L’Éthique à Nicomaque, avec les autres écrits connus d'Aristote largement diffusés dans l'Empire chrétien d'Orient, a suscité d'importants commentaires grecs d'Aspasios[réf. nécessaire], d’Héliodore d'Émèse, d'Eustrate de Nicée et de Michel d'Éphèse[Note 3],[42]. La pensée d'Aristote a ensuite été reprise par les chrétiens syriaques (en) qui en ont établi des traductions entre les IVe et VIIe siècles ; en Occident au XIIe siècle, Aristote était connu ; enfin, des philosophes arabo-musulmans, dont Averroès[43] ont ensuite étudié ces traductions.
Thomas d'Aquin en a fait un commentaire au XIIIe siècle. Un autre commentaire très important est celui de Sylvester Maurus, au XVIIe siècle[42].
L’Éthique à Nicomaque a engendré l'une des principales branches de la philosophie, l'éthique (fondée conjointement avec Platon, les stoïciens et les épicuriens). Pour Pierre Pellegrin, « L'éthique, comme partie de la philosophie, est considérée par Aristote comme une science pratique – dont le résultat n'est pas extérieur à l'agent – [...] placée sous la dépendance de la politique »[44].
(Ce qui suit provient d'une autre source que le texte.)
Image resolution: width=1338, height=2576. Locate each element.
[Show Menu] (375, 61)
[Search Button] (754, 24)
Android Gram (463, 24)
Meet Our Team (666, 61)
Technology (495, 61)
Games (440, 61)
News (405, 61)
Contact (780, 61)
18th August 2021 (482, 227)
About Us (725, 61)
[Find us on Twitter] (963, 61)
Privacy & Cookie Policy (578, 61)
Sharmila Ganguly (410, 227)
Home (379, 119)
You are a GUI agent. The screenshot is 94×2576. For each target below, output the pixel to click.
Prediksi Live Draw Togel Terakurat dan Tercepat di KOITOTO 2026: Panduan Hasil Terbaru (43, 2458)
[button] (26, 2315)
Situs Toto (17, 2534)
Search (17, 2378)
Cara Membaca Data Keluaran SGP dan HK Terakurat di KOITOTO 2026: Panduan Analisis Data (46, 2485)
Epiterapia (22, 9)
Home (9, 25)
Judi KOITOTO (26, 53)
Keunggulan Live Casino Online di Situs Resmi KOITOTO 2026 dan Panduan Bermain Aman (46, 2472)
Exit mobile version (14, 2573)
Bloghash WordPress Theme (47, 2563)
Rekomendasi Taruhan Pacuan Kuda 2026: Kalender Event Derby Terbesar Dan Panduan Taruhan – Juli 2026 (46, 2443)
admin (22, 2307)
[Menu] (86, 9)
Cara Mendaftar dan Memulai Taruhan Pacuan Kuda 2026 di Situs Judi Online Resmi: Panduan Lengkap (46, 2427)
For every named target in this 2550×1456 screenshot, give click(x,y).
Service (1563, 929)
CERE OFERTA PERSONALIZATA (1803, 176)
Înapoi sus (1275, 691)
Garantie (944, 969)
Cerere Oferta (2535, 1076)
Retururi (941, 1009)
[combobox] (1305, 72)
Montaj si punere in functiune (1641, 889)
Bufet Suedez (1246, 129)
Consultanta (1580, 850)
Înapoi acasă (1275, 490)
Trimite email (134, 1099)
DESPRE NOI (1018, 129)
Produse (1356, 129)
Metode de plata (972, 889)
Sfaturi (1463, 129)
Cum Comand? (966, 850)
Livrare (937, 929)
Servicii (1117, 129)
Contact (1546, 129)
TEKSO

L’Éthique à Nicomaque a inspiré la pensée économique médiévale, notamment l'école de Salamanque au XVIe siècle[45]. Ainsi que les classiques français[réf. nécessaire].
Aristote et son Éthique est une influence importante pour l'école autrichienne d'économie fondée par Carl Menger. Gilles Dostaler, spécialiste de cette école, écrit en parlant de Carl Menger que « C'est au Stagirite qu'il emprunte sa conception de la nature causale de tout processus, sa conviction en vertu de laquelle la connaissance doit saisir des essences derrière l'apparence phénoménale, comme celle de l'existence de lois exactes qui s'imposent en dépit de la liberté humaine »[46].
Hannah Arendt, dans les deux premiers chapitres de Condition de l'homme moderne, commente la « praxis » aristotélicienne.